Açıklanan nedenlerle, davalı sigorta vekilinin istinaf başvurusunun kabulü ile 6100 sayılı HMK.nın 353/1-a.6 maddesi gereğince ilk derece mahkemesi kararının kaldırılarak davanın yeniden görülmesi için dosyanın kararı veren mahkemeye gönderilmesine, sair istinaf itirazlarının bu aşamada incelenmesine yer olmadığına dair aşağıdaki hüküm kurulmuştur.

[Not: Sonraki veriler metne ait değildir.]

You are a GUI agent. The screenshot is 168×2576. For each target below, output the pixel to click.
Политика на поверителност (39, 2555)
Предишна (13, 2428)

HÜKÜM : Gerekçesi yukarıda izah edildiği üzere;
1-Davalı … Sigorta A.Ş. vekilinin istinaf başvurusunun kabulü ile, Kayseri 2. Asliye Ticaret Mahkemesi tarafından verilen 10/11/2020 tarihli 2019/860 Esas – 2020/599 Karar sayılı kararın, HMK’nın 353/1-a-6. maddesi gereğince KALDIRILMASINA,
Kararın kaldırılma sebebine göre, sair istinaf taleplerinin İNCELENMESİNE YER OLMADIĞINA,
2-Dosyanın, davanın yeniden görülmesi için mahkemesine GÖNDERİLMESİNE,
3-İstinaf eden davalıdan alınan istinaf karar harcının istek halinde istinaf eden tarafa iadesine,
4-İstinaf yargılama giderlerinin ilk derece mahkemesinde değerlendirilmesine,
5-İİK’nın 36. maddesi gereğince Kayseri… İcra Dairesi’nin 2020/260109 Esas sayılı dosyasına yatırılan 259.553,46 TL bedelli teminat mektubunun yatırana iadesine,
6-Karar tebliği, kesinleştirme, harç ve gider avansı iadesi işlemlerinin ilk derece mahkemesince yapılmasına,
Dair, dosya üzerinde yapılan inceleme sonunda, HMK.nın 353/1-a maddesi uyarınca KESİN olmak üzere 08/03/2023 tarihinde oy birliği ile karar verildi.

Başkan
Üye
Üye
Katip

* Bu belge, 5070 sayılı Kanun hükümleri gereğince elektronik imza ile imzalanmıştır.